Quelques-uns parlent des Jésides comme d’un peuple particulier qui parle une langue différente du turc & du persan, quoiqu’elle approche de la derniere. Ils disent qu’il y a deux sortes de Jésides, les blancs & les noirs. Les blancs n’ont point le collet de leurs chemises fendu ; il n’a qu’une ouverture ronde pour passer la tête, & cela en mémoire d’un cercle d’or & de lumiere descendu du ciel dans le cou de leur grand Scheik, ou chef de leurs sectes. Les Jésides noirs sont faquirs ou religieux. Voyez Faquir.
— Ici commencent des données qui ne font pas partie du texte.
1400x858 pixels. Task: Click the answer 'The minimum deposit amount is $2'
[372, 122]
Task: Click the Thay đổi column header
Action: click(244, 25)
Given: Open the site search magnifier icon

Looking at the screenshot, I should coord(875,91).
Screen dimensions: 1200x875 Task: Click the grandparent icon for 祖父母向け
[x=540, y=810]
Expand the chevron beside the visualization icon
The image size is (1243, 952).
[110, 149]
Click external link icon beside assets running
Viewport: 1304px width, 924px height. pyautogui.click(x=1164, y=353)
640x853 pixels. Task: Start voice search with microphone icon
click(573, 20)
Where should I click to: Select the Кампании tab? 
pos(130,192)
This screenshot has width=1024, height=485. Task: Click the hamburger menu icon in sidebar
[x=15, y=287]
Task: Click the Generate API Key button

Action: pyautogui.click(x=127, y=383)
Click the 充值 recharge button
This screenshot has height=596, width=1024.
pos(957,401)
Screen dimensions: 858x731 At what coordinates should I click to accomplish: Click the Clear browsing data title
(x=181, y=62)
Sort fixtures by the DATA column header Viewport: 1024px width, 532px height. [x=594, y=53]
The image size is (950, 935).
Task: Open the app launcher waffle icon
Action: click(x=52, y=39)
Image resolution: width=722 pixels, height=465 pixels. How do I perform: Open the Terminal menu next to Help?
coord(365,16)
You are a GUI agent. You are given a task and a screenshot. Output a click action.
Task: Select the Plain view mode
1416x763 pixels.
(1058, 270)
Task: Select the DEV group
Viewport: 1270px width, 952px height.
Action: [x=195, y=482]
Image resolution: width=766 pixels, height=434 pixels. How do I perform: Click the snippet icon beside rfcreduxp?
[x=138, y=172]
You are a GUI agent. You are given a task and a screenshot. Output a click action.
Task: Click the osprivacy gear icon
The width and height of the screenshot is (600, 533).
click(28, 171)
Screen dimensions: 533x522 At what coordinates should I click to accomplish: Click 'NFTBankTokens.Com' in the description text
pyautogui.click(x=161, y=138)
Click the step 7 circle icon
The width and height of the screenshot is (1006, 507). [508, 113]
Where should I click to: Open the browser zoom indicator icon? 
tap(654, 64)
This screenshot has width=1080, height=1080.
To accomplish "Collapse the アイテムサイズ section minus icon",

Les Turcs & les Jésides se haïssent fort les uns les autres ; & la plus grande injure que l’on puisse dire à un homme en Turquie, c’est de l’appeller jéside. Au contraire les Jézides aiment fort les Chrétiens, parce qu’ils sont persuadés que Jézide leur chef est Jesus-Christ, ou parce qu’une de leurs traditions porte que Jézide fit autrefois alliance avec les Chrétiens contre les Musulmans. Voyez Mahométisme.

Ils boivent du vin même avec excès, & mangent du porc. Ils ne reçoivent la circoncision que quand ils y sont forcés par les Turcs. Leur ignorance est extrème ; ils n’ont aucuns livres ; ils croient cependant à l’Evangile & aux livres sacrés des Juifs, sans les lire ni sans les avoir ; ils font des vœux & des pélerinages ; mais ils n’ont ni mosquées ni temples, ni oratoires, ni fêtes, ni cérémonies ; & tout leur culte se réduit à chanter des cantiques spirituels à l’honneur de Jesus-Christ, de la Vierge, de Moïse & de Mahomet. Quand ils prient ils se tournent du côté de l’orient à l’exemple des Chrétiens, au lieu que les Turcs regardent le midi ; ils croient qu’il se pourra faire que le diable rentre en grace avec Dieu, & ils le regardent comme l’exécuteur de la justice de Dieu dans l’autre monde. De-là vient qu’ils se font un point de religion de ne le point maudire, de peur qu’il ne se vange : aussi quand ils en parlent ils le nomment l’ange paon, ou celui que les ignorans maudissent.

Les Jézides noirs sont réputés saints, & il n’est pas permis de pleurer leur mort ; on s’en réjouit ; ils ne sont pour-tant la plûpart que des bergers. Il ne leur est pas permis de tuer eux-mêmes les animaux dont ils mangent la viande ; & ils laissent ce soin aux Jézides blancs. Les Jézides vont en troupe comme les Arabes, changent souvent de demeure, & habitent sous des pavillons noirs faits de poil de chevre, & entourés de gros roseaux & d’épines liés ensemble. Ils disposent leurs tentes en rond, & mettent leurs troupeaux au milieu. Ils achetent leurs femmes, dont le prix ordinaire est de deux cent écus, quelles qu’elles soient. Le divorce leur est permis, pourvû que ce soit pour se faire faquir. C’est un crime parmi eux de raser ou de couper sa barbe, quelque peu que ce soit. Ils ont certaines coutumes qui semblent montrer qu’ils descendent de quelque secte de Chrétiens ; par exemple, dans leurs festins l’un d’eux présente une tasse pleine de vin à un autre, & lui dit : prenez le calice du sang de J. C. celui-ci baise la main de celui qui lui présente la tasse, & la boit. Diction. de Trévoux.